**EXTRAIT DU DOCUMENT**.
******************************

Pour trouver de nouveaux synodes, il faut arriver aux luttes monophysites. Un premier synode, le plus important, fut tenu en 508 ou 509. Flavien, archevêque d’Antioche, signa le fameux Hénoticon de l’empereur Zénon et réunit autour de lui, en un conciliabule, les évêques qui étaient sous sa juridiction. L’assemblée rendit un décret, maintenant perdu, par lequel elle reconnaissait solennellement les conciles de Nicée, de Constantinople et d’Éphèse, mais passait sous silence celui de Chalcédoine, prononça l’anathème contre Dioscore de Tarse et Théodore de Mopsueste, et émit quatre propositions qui combattaient, en opposition avec le concile de Chalcédoine, l’expression en deux natures. Mansi, t. viii, col. 347. Vers 512, les monophysites tinrent un conciliabule à Antioche sous la présidence de Xenajas, évêque d’Hiérapolis. Ce conciliabule choisit pour patriarche d’Antioche Sévère, qui partageait les erreurs du monophysisme. V. Ermoni.

VII. ANTIOCHE (École théologique d’). — I. Historique. II. Caractère général. III. Doctrines. IV. Jugement critique sur l’école d’Antioche.

La célèbre école qui eut son centre dans la ville d’Antioche, capitale de la Syrie, jeta un très vif éclat dans les iiie et ive siècles, et exerça une grande influence sur le mouvement théologique. Pourtant, ce n’est qu’improprement qu’elle porte le nom d’école. En effet, Antioche ne fut jamais le centre d’un enseignement régulier et suivi, d’une exposition savante des dogmes chrétiens ; elle n’eut jamais rien d’analogue au Didascalée d’Alexandrie, sa rivale. La capitale de la Syrie fut simplement le siège d’un Presbyterion savant. C’est donc à un autre point de vue qu’il faut parler de l’école d’Antioche. Il faut entendre par là un ensemble de doctrines et d’opinions qui prirent naissance dans cette ville et que différents docteurs se transmirent les uns aux autres dans la suite des temps. Pour être précis, il faudrait distinguer dans l’école d’Antioche la méthode et la théologie. Sous le rapport de la méthode elle eut beaucoup d’adeptes, car nombreux furent les écrivains ecclésiastiques qui s’inspirèrent de son esprit rigoureux et appliquèrent sa méthode dans leurs études. En se plaçant à ce point de vue on peut rattacher à l’école d’Antioche : Dorothée, Lucien et ses disciples, les lucianistes, Mari de Chalcédoine, Léonce d’Antioche, Eudoxe, Théognis de Nicée, Astérius, Arius et Eusèbe de Nicomédie, Eusèbe d’Émèse, Théodore d’Héraclée, Eustathius, Marcel d’Ancyre, Cyrille de Jérusalem, Diodore de Tarse, Théodore de Mopsueste, Polychronius, Théodoret de Cyr, Nestorius, saint Jean Chrysostome. Sous le rapport théologique, celui qui nous intéresse tout particulièrement, le groupe dominant se compose de Diodore de Tarse, Théodore de Mopsueste, Chrysostome et Théodoret de Cyr.

******************************

**LIGNES DE DONNÉES**.
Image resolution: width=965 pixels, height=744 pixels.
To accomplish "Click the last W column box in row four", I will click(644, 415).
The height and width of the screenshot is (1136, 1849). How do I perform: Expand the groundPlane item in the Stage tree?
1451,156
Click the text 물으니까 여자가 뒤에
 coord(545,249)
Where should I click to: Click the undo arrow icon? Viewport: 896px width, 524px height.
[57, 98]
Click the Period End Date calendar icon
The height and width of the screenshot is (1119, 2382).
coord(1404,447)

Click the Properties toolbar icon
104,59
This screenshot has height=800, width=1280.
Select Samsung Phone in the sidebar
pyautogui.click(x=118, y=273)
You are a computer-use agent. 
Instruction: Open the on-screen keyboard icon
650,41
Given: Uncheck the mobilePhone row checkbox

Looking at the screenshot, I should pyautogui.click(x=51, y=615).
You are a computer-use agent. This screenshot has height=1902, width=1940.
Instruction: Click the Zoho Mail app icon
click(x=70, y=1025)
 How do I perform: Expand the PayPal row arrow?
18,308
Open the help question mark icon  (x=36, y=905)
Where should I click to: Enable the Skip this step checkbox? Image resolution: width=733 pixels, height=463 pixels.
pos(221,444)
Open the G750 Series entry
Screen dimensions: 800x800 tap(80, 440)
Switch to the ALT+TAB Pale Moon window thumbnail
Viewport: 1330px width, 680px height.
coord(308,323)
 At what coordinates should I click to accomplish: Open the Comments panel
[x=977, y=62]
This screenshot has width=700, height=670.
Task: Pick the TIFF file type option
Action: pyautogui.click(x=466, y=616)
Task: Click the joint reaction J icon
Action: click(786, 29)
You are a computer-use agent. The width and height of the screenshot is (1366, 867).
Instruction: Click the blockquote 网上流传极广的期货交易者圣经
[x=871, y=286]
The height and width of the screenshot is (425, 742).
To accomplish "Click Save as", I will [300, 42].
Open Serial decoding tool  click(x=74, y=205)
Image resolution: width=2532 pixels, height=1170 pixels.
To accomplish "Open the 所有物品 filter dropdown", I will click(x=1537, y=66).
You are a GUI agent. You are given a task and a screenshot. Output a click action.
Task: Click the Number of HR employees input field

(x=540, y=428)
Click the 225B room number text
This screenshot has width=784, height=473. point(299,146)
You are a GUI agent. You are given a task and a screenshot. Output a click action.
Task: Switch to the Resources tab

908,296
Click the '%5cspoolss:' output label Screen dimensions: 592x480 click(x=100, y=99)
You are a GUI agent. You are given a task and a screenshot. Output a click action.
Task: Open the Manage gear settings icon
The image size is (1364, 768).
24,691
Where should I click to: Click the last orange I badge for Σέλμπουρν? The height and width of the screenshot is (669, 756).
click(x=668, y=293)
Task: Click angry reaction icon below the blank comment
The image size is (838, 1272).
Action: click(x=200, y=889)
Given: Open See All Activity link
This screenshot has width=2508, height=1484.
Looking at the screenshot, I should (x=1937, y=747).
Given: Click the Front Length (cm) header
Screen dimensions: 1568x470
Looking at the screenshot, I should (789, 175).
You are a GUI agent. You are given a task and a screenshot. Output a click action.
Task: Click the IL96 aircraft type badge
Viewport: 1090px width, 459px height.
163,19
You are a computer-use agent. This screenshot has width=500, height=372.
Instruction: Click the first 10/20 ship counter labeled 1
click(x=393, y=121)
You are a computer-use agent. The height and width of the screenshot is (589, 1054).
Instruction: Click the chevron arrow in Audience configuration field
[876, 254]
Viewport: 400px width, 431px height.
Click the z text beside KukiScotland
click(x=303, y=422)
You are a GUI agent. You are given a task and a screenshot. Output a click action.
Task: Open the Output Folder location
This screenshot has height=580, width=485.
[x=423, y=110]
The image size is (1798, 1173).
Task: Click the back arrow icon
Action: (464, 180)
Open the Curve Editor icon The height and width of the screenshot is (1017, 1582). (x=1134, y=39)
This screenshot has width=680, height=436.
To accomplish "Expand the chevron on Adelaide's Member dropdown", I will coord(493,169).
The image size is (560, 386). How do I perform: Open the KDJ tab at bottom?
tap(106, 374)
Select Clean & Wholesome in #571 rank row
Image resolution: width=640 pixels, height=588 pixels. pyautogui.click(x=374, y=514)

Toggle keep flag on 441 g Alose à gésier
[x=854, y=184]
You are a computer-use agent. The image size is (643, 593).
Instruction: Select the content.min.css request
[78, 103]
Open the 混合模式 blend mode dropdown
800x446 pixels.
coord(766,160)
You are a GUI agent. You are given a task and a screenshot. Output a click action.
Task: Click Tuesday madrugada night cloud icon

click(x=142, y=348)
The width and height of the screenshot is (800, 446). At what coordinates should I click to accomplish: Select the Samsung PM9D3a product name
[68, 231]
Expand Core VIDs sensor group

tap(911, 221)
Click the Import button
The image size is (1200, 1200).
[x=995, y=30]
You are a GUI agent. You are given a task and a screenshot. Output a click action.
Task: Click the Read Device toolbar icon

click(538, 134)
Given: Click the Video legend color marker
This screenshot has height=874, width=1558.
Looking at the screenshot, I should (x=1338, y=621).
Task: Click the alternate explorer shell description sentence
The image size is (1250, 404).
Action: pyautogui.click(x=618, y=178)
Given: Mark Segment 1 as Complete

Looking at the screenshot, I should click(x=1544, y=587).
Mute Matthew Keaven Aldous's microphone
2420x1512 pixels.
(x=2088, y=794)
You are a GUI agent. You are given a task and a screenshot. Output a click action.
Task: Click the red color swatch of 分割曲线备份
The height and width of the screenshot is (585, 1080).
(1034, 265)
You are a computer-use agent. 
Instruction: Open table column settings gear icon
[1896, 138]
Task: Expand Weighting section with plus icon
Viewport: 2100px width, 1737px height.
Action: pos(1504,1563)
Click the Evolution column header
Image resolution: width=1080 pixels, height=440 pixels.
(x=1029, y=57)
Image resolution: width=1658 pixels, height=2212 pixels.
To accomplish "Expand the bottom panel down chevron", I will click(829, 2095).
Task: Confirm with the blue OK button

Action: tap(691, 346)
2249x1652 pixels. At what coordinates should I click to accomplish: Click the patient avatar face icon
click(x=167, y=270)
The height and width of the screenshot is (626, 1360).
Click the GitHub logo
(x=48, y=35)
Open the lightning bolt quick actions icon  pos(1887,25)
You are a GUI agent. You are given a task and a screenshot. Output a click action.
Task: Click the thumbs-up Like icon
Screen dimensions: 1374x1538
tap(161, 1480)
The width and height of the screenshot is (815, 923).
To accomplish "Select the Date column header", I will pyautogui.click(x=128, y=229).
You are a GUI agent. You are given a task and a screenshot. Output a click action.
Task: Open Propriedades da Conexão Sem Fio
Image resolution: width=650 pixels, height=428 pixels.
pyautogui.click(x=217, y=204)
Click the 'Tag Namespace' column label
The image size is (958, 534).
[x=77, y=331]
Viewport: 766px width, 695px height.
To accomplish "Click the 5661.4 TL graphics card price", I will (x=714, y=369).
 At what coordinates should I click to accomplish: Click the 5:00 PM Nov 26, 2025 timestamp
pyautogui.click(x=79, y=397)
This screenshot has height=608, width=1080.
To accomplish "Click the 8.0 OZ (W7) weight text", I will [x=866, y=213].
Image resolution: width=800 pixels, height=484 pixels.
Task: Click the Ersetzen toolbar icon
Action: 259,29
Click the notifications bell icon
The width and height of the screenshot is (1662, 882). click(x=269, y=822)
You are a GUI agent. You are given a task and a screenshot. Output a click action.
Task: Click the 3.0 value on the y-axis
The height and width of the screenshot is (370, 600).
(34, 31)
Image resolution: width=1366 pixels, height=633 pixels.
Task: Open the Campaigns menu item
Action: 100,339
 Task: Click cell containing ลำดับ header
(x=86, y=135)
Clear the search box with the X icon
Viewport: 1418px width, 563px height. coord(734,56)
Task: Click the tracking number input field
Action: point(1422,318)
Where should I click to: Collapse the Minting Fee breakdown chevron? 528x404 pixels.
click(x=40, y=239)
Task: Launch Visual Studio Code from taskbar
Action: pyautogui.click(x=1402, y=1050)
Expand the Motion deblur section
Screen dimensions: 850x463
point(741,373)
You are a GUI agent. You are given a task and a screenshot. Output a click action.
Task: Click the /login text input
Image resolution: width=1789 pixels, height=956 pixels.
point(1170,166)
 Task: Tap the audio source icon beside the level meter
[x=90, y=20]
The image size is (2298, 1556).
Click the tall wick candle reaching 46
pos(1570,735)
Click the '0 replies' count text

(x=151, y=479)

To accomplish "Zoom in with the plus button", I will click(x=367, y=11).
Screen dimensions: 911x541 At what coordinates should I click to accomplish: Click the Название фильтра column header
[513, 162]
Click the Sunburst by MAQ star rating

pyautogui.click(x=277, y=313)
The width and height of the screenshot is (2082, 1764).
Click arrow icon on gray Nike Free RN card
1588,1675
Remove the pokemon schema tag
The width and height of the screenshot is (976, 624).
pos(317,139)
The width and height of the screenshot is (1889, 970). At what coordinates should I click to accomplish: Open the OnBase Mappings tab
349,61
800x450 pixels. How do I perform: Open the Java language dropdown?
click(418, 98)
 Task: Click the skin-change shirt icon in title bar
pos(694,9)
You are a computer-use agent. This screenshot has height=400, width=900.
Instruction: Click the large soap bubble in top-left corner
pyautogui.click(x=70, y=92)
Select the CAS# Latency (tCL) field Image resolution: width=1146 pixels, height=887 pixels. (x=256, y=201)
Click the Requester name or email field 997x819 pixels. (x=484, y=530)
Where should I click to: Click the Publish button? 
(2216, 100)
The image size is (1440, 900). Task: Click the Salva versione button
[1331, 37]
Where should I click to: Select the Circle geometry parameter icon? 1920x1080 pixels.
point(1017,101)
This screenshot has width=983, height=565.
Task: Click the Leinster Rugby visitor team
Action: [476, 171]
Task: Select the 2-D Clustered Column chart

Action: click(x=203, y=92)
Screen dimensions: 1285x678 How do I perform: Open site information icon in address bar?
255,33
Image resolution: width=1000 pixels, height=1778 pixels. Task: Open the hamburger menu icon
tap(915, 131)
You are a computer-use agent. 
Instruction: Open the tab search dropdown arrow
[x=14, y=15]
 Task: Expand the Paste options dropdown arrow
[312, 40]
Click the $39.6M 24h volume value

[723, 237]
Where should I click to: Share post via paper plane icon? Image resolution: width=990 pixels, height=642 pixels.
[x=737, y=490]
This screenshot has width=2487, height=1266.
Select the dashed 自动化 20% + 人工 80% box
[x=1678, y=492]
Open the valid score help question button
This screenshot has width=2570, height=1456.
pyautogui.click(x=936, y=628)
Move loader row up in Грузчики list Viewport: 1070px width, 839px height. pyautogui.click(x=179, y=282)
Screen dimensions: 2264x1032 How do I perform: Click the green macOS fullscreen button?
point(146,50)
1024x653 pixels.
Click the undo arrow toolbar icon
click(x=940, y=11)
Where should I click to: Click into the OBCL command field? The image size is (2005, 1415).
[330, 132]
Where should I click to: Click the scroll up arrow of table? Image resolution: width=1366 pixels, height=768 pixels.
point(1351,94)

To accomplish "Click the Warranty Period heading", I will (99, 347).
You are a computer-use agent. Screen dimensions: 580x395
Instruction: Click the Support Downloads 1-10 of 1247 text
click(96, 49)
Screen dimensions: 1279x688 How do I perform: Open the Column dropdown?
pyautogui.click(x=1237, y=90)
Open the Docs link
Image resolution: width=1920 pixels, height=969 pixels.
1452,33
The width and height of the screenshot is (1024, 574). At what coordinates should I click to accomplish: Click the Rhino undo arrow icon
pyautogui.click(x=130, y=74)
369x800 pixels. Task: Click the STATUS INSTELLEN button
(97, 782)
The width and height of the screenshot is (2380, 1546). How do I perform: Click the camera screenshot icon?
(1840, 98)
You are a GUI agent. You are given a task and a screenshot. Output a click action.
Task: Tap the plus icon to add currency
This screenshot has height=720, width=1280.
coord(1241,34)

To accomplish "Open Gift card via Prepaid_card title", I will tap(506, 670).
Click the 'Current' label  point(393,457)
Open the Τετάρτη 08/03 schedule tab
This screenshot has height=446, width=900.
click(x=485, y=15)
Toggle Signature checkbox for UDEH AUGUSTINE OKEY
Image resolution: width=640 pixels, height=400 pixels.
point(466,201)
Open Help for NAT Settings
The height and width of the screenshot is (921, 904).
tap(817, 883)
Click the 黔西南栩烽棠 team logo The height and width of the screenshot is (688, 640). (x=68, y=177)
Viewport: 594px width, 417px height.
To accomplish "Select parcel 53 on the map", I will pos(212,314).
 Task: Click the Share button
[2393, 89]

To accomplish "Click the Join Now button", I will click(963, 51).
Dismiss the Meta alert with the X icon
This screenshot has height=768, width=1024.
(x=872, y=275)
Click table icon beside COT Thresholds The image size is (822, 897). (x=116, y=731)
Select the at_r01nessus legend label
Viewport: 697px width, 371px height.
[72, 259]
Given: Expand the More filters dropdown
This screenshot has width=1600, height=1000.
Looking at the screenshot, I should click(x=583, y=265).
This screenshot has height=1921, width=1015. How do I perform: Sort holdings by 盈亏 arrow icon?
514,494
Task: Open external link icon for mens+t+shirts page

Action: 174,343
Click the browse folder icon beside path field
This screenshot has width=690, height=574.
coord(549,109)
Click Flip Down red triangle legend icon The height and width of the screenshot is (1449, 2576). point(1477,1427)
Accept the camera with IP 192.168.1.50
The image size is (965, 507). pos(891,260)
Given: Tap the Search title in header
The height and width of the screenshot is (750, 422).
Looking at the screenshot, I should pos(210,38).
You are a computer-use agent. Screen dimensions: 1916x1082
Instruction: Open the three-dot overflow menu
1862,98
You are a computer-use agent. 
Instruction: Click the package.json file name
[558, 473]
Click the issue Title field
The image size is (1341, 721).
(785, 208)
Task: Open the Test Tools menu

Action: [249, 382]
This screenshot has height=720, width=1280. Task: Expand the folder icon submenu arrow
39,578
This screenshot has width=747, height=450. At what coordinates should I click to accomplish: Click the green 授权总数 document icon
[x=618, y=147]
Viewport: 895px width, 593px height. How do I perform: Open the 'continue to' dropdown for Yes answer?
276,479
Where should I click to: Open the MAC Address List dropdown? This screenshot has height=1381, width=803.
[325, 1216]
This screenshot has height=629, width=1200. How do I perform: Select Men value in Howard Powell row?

******************************

**TÂCHES À RÉALISER**.
• 1. Condensez le paragraphe de l'extrait du document qui commence par « La célèbre école qui eut son centre », sans perdre ses faits principaux.
• 2. D'après l'extrait du document, qui compose le groupe dominant de l'école d'Antioche sous le rapport théologique ? Donnez tous les noms.

**RÉPONSES**.
• 1. Centrée à Antioche, capitale de la Syrie, l'école d'Antioche brilla aux iiie et ive siècles et influença fortement la théologie. Le nom d'école est pourtant impropre. Antioche n'eut jamais d'enseignement régulier comparable au Didascalée d'Alexandrie, mais seulement un Presbyterion savant. Il s'agit plutôt d'un ensemble de doctrines et d'opinions nées dans cette ville et transmises de docteur en docteur. On y distingue la méthode et la théologie. Par sa méthode rigoureuse, l'école inspira de nombreux écrivains ecclésiastiques, de Dorothée et Lucien jusqu'à saint Jean Chrysostome. Sur le plan théologique, le groupe dominant réunit Diodore de Tarse, Théodore de Mopsueste, Chrysostome et Théodoret de Cyr.

• 2.
- Diodore de Tarse
- Théodore de Mopsueste
- Chrysostome
- Théodoret de Cyr